Upstanders are essential to a culture of, what I call, “Just Work.” Not only do they help the targets of workplace injustice feel less alone and less gaslighted; they also provide clear feedback to the person who caused harm in a way that minimizes defensiveness and maximizes the odds that the offender will make amends: Everyone feels better about the workplace as a result. Upstanders also show other potential upstanders how to make things a little bit more fair. They demonstrate that standing up for justice can be done without as much risk as many fear.
USE AN “I” STATEMENT TO HOLD A MIRROR UP TO BIAS
An upstander’s job is to hold up a mirror, inviting others to notice what the upstander notices. Something as simple and direct as “I think what you said sounds biased” can be surprisingly effective. Upstanders can use “I” statements that invite the other person to understand the situation from their perspective without attacking them.
When you’re offering critical feedback on any topic, but especially one as sensitive as bias, it’s not effective to attack someone’s personality, morality, or character, or to imply disgust. If you say or even imply something like “You’re a sexist/racist/homophobic turd ball,” it may feel warranted and cathartic, but it’s not likely to motivate a person to examine their thinking. Can you imagine anyone who would respond sincerely, “Oh, thanks so much for letting me know. Now that I understand that I am a turd ball, I will change my ways”?
Though many fear that confronting bias will harm their relationship with the person they’re confronting, there are simple and productive approaches you can take that will improve your working relationships—and your team’s culture. This is not about giving in to someone’s idea of PC orthodoxy. Effectively standing up to bias when you notice it will help you and your team work better together to achieve your goals. When one person’s bias harms another person on the team, it’s hard to get sh*t done together.
USE AN “IT” STATEMENT TO STAND UP TO PREJUDICE
What do you say when people consciously believe that the stereotypes they are spouting off about are true—when you are confronting active prejudice rather than unconscious bias? It’s hard to respond to bias, but it’s much harder to respond when people believe that someone’s gender, race, religion, sexual orientation, gender identity, socioeconomic background, or any other personal attribute makes them incapable or inferior in some way.
If you’re like me, you’re probably less optimistic that a confrontation will result in change when it’s prejudice rather than bias that you’re dealing with.
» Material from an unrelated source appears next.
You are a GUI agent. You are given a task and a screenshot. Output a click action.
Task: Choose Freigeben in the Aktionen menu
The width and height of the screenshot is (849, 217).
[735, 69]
People won’t apologize for their prejudiced beliefs just because you point them out; they know what they think. So why bother discussing it?
The reason to confront prejudice is to draw a bright line between that person’s right to believe whatever they want and your right not to have that belief imposed upon you.
Using an “It” statement is an effective way to demarcate this boundary. One type of “It” statement appeals to human decency: “It is disrespectful/cruel/etcetera to . . .” For example, “it is ridiculous not to hire the most qualified candidate because of their hair.” Another references the policies or a code of conduct at your company: For example, “it is a violation of our company policy to refuse to hire a qualified candidate because of their hair.” The third invokes the law: For example, “it is illegal to refuse to hire someone because of their hair.”
USE A “YOU” STATEMENT TO STAND UP TO BULLYING
On a practical level, upstanders are in the best position to intervene because the nature of bullying is to isolate the target and separate the individual from the pack. The minute an upstander stands up to bullies, they know that they’re facing two people, not one. Sometimes it may be your fear of the person doing the bullying that gets in your way; other times, you may wonder if it’s appropriate to insert yourself into this situation. Might it be seen as patronizing to act on behalf of the bullied?
When you see something that seems wrong, you have several options for how to respond.
Hollaback!, a nonprofit that develops training for upstanders, offers an effective “5D” approach to be aware of the different things you can do to shine a spotlight on bullying. The organization recommends five possible steps: direct, distract, delegate, delay, document.
So, if you’re not sure what to do, run through each of the five Ds in your head. And if you’re still unsure which approach to go with, tell yourself to choose something.
JUST SAY SOMETHING
When we witness injustice it is our obligation to proactively find a way to support people harmed. Being a passive bystander who simply watches harm being done, perhaps feeling bad about it but not doing anything about it, is bad for everyone.
Further, when we notice injustice, whether it’s small or large, we have a responsibility to take action. And we have an obligation to notice it: Being unaware does not give us absolution. Admittedly, we can’t always solve the problem. But we can always show solidarity with the person who is being harmed, and that acknowledgment—that “something is wrong here”—is invaluable.